Healthcare NLP models are licensed, so if you want to use these models, you can watch “Get a Free License For John Snow Labs NLP Libraries” video and request one from https://www.johnsnowlabs.com/install/.
You can follow us on medium and Linkedin to get further updates or join slack support channel to get instant technical support from the developers of Spark NLP. If you want to learn more about the library and start coding right away, please check our certification training notebooks.
FAQ
What is PHI de-identification in healthcare NLP?
PHI de-identification is the process of removing or obfuscating Protected Health Information from clinical text to ensure patient privacy and regulatory compliance. This is achieved through techniques such as masking, entity labeling, or generating synthetic replacements without affecting the data’s analytical value.
Why is multi-mode de-identification important?
Traditional single-mode de-identification often struggles to address different types of PHI entities with the required precision. Multi-mode de-identification allows different policies to be applied simultaneously, improving accuracy, simplifying pipeline design, and reducing post-processing steps while ensuring compliance with privacy regulations.
How does adaptive de-identification improve data security?
Unlike static masking, adaptive de-identification uses context-aware language models to adjust the level and type of de-identification dynamically. This helps preserve the utility of clinical data for research and analytics while maintaining strong privacy protection aligned with evolving regulatory standards.
Can de-identification be integrated with compliance frameworks like HIPAA and GDPR?
Yes. Modern de-identification workflows are designed to align with regulatory frameworks such as HIPAA, GDPR, and EU AI Act. They support policy-driven automation, traceability, and auditability, helping organizations meet legal requirements while securely sharing and analyzing clinical data.

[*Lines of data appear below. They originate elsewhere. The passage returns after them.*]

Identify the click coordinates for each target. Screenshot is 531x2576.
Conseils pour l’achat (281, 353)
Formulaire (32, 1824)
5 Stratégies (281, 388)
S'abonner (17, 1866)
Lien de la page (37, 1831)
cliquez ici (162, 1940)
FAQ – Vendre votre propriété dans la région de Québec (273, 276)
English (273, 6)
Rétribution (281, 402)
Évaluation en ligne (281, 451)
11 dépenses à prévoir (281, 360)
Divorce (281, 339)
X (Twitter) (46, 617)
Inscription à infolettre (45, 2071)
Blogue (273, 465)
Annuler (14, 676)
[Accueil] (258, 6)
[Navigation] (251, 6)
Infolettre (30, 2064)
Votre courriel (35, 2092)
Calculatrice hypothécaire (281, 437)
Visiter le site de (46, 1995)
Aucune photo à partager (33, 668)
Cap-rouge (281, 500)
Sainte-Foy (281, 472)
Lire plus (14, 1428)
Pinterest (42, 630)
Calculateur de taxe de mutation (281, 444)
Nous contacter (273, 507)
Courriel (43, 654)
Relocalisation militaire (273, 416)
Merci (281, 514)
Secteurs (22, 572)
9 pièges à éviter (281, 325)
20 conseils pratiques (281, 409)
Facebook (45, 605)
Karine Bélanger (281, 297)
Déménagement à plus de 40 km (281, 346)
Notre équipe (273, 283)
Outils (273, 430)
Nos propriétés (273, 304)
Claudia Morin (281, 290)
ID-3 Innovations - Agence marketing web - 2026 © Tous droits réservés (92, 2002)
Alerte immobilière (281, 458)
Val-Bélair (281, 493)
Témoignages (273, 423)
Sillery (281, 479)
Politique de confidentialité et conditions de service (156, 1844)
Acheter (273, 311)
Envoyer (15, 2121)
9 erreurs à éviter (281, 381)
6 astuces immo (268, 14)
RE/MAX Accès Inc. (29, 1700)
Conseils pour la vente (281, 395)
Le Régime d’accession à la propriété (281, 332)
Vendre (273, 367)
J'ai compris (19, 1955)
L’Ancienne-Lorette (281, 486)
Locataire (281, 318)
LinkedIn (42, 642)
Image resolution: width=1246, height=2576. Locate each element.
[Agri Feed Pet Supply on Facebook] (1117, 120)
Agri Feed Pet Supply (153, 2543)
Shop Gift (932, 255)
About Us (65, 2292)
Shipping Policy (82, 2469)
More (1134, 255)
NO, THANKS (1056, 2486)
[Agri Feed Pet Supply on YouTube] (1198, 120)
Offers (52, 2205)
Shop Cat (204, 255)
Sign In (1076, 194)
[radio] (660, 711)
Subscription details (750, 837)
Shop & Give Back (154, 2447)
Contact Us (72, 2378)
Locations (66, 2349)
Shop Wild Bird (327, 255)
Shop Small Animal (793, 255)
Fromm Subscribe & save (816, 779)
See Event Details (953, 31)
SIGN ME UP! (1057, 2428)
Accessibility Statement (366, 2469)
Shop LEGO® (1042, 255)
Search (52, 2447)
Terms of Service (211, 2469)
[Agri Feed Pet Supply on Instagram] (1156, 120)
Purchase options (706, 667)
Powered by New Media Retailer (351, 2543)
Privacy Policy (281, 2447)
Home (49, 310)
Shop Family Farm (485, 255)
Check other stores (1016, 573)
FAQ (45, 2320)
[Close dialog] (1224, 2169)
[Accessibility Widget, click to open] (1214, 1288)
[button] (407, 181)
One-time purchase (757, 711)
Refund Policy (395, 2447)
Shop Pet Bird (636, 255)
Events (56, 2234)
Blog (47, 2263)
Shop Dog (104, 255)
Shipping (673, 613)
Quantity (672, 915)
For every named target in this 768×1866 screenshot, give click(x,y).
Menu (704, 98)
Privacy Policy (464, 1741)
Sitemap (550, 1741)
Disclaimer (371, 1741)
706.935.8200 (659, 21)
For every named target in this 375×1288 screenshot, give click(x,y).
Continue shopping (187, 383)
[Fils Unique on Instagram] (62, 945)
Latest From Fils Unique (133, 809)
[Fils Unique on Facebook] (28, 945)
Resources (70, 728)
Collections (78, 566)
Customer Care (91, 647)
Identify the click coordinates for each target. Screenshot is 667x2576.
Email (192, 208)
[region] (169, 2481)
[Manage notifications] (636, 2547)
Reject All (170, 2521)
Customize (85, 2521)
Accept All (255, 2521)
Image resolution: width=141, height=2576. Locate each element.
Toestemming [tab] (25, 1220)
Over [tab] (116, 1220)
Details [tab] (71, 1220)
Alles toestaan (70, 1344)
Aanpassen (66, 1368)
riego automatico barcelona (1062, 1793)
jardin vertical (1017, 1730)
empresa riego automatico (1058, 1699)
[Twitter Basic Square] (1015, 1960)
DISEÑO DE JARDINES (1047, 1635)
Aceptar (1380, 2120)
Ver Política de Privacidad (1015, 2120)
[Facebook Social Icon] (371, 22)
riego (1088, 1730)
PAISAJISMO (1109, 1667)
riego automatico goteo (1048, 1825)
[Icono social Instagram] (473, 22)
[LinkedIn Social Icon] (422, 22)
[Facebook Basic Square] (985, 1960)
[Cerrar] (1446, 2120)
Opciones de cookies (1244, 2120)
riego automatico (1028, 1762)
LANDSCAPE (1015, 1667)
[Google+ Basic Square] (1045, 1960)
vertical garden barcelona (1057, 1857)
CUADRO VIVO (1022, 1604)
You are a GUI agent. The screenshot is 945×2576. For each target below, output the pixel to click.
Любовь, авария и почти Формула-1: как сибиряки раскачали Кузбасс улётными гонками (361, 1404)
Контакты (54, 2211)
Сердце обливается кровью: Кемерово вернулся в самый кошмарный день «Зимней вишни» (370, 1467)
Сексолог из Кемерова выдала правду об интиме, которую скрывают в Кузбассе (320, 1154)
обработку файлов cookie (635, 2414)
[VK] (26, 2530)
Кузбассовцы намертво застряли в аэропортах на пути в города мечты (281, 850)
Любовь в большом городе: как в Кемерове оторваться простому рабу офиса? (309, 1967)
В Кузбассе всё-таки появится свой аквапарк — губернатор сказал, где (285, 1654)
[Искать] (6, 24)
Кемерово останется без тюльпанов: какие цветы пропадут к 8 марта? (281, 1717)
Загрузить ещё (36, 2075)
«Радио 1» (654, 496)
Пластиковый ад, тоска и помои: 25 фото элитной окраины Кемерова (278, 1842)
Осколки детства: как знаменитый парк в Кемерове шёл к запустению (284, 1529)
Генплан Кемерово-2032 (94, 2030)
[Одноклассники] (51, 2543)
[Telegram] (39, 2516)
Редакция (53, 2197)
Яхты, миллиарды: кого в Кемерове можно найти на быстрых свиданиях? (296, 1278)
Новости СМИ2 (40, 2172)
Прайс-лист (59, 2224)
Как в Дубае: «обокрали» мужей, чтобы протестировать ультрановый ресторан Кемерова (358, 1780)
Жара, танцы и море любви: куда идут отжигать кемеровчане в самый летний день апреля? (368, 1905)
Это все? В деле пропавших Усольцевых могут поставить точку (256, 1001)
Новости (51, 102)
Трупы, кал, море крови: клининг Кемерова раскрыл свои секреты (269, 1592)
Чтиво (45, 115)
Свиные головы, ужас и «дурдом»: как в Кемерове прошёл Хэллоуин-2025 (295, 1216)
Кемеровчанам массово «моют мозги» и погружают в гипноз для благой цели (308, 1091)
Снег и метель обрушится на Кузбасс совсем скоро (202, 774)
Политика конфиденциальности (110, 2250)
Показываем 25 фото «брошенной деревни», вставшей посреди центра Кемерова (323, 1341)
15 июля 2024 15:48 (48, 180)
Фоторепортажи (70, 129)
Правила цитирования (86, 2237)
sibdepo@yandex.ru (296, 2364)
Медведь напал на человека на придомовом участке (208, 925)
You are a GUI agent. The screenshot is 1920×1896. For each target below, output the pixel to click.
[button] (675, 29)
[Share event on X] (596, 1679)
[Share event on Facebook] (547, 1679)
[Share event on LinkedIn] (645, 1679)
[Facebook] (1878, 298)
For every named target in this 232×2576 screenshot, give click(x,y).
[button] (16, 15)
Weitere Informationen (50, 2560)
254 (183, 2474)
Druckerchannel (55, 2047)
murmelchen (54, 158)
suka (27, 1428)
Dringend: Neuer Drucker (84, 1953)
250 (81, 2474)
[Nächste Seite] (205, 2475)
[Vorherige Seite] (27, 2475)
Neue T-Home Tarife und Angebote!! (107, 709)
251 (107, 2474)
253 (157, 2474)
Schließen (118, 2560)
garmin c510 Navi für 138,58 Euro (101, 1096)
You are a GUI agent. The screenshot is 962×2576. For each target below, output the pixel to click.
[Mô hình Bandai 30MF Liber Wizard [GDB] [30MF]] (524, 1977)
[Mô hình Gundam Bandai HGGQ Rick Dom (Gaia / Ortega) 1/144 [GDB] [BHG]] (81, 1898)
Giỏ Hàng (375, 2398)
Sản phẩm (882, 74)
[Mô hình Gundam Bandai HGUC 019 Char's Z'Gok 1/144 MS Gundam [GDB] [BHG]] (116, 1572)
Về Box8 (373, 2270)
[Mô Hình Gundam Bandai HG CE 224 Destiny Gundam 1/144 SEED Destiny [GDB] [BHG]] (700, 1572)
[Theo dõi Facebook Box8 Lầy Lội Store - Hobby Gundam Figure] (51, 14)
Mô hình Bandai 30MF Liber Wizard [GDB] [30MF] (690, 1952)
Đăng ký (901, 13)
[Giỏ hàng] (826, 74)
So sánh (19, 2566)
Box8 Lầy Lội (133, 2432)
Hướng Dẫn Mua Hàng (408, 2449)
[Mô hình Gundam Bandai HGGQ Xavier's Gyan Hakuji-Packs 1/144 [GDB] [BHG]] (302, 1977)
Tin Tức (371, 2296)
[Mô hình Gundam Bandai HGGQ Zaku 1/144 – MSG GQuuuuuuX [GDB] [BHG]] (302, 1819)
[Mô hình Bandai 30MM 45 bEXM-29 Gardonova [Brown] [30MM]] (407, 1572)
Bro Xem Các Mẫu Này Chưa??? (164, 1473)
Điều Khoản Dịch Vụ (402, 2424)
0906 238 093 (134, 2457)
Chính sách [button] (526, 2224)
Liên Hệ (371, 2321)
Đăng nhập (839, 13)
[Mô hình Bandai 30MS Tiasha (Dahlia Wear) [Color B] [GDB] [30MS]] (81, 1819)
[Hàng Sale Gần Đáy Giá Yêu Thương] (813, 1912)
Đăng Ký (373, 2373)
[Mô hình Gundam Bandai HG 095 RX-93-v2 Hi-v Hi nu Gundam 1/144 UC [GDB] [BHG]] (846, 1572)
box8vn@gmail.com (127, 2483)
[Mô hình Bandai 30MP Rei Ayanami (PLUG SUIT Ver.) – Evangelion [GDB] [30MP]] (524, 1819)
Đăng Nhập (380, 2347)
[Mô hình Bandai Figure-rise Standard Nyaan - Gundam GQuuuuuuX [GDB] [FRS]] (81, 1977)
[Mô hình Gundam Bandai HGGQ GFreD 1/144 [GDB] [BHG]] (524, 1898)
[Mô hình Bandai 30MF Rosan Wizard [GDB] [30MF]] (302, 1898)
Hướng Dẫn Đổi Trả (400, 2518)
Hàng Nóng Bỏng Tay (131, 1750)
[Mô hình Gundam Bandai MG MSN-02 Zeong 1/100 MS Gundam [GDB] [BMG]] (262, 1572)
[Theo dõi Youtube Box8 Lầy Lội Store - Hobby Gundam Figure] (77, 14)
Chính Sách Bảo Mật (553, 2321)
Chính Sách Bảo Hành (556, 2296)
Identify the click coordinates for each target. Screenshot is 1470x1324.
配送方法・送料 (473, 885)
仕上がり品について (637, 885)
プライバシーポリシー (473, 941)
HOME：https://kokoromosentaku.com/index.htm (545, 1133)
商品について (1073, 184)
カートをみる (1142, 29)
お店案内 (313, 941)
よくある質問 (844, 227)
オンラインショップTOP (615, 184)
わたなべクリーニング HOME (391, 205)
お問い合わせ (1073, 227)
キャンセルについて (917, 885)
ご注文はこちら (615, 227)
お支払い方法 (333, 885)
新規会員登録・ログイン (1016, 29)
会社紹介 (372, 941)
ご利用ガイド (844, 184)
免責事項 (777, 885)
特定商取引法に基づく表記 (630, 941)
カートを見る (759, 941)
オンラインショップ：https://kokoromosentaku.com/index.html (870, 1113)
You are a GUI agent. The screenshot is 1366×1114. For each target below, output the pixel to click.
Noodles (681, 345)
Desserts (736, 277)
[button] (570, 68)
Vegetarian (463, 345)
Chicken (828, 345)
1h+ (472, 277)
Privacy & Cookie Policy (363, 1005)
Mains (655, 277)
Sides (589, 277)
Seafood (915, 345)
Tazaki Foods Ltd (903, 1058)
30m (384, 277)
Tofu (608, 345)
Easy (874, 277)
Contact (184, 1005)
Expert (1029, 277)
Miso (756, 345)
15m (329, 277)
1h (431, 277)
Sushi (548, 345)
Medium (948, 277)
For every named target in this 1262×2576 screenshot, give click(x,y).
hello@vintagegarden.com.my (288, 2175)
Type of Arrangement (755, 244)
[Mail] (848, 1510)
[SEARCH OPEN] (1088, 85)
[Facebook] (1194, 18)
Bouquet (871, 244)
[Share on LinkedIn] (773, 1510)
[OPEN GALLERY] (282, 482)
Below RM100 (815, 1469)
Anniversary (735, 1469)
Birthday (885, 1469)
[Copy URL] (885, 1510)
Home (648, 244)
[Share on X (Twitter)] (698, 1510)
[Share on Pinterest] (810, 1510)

What role does de-identification play in federated learning and AI innovation?
De-identification enables privacy-preserving collaboration across healthcare institutions. In federated learning environments, it allows organizations to train models on distributed data without sharing raw PHI. This fosters AI innovation while maintaining patient confidentiality and compliance with privacy regulations.